Re: Structured Headers: length limits

This seems like an improvement.

I think that the underlying concern is that the amount of memory a
recipient has to allocate is essentially unbounded by the underlying
protocol.  In practice however, limits are much tighter.

Looking at the draft, you have changed in the following ways:

1. to note that there is (probably) a limit on the encoded size of header
fields, but not to say what it is.  Here it would be good to establish some
expectations about a size that is "guaranteed" to work.  That might be
unrealistic, but it would be consistent with your other
statements/recommendations regarding minimums.

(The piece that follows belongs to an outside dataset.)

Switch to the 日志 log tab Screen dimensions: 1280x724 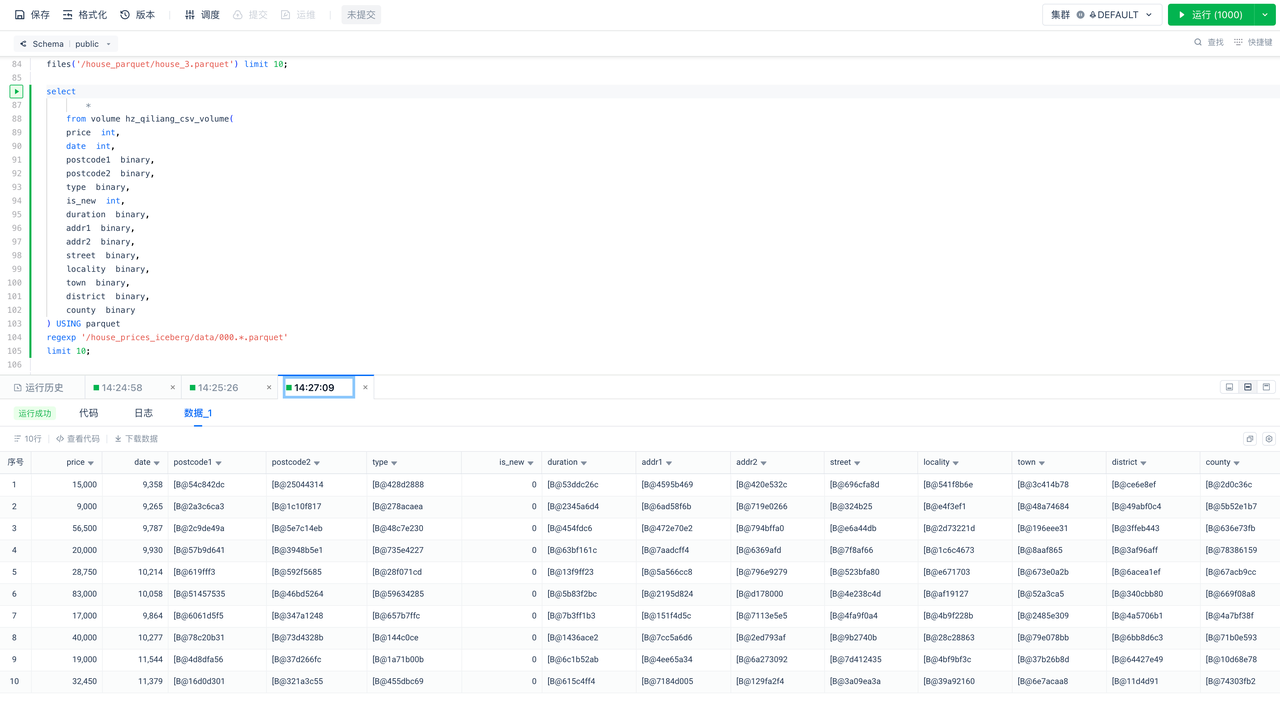(143, 413)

2. to establish minimums for the size of structures.  This is a fine
addition, because the addition of structure to a header field can add to
the memory commitment a recipient has to make.  Establishing an expectation
that strings can be 1024 octets is good, for example.

You retain the hard upper limit on identifiers though.  Is that really
necessary?  Or is this to preserve interoperability somehow?
On Fri, Apr 20, 2018 at 4:09 PM Mark Nottingham <mnot@mnot.net> wrote:

> Hi all,

> We discussing this issue in London:
>    https://github.com/httpwg/http-extensions/issues/433

> There was a fair amount of discussion on that issue, but it's gone quiet
recently, so I thought I'd bring it up here.

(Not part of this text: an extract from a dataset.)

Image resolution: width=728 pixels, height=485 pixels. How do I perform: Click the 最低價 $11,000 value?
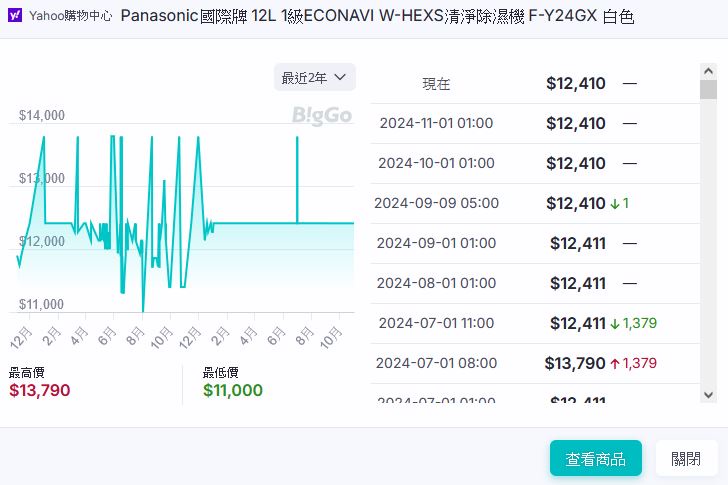pyautogui.click(x=233, y=390)
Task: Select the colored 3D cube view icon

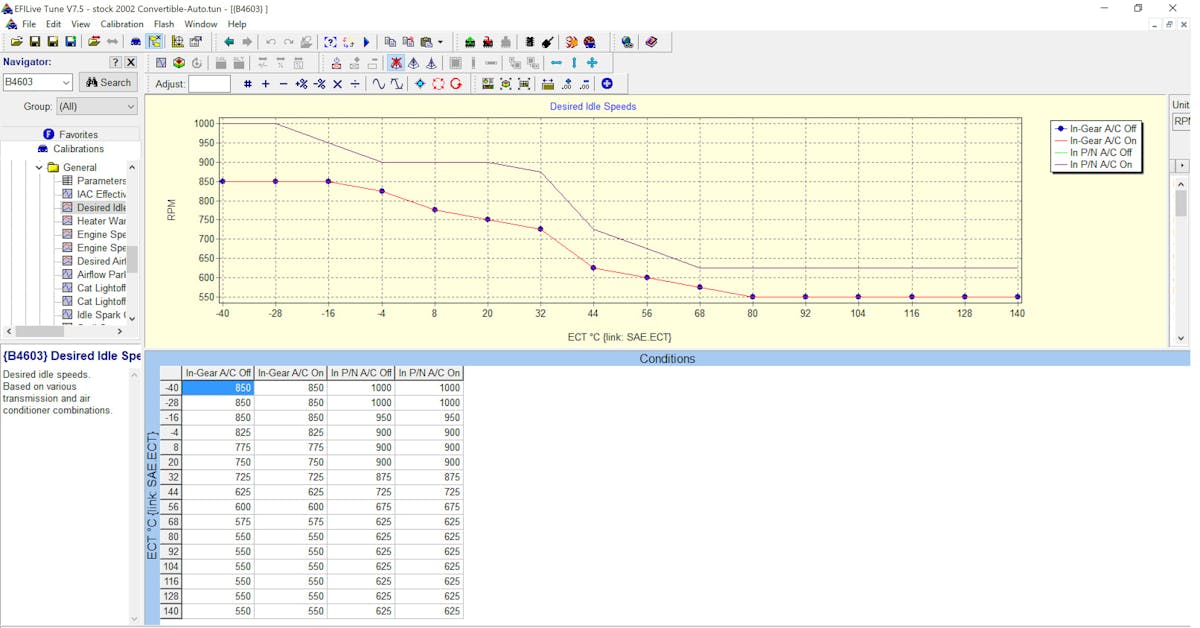Action: pyautogui.click(x=179, y=63)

> One thing that Kazuho pointed out was that we might want to consider
limiting the overall size of generated headers, rather than the individual
items.

> That started me to think about what we're trying to do here. It seems to
me that limiting the overall size of generated headers is already done by
most implementations, so we don't need to repeat that (and it could cause
some weird interop interactions). Many Structured Headers libraries aren't
going to have a way to control that (e.g., if they're written in for
PHP/CGI/Node/etc.), since they don't have access to the code that imposes
that limit (which is sometimes imposed on another box, e.g., in a CDN).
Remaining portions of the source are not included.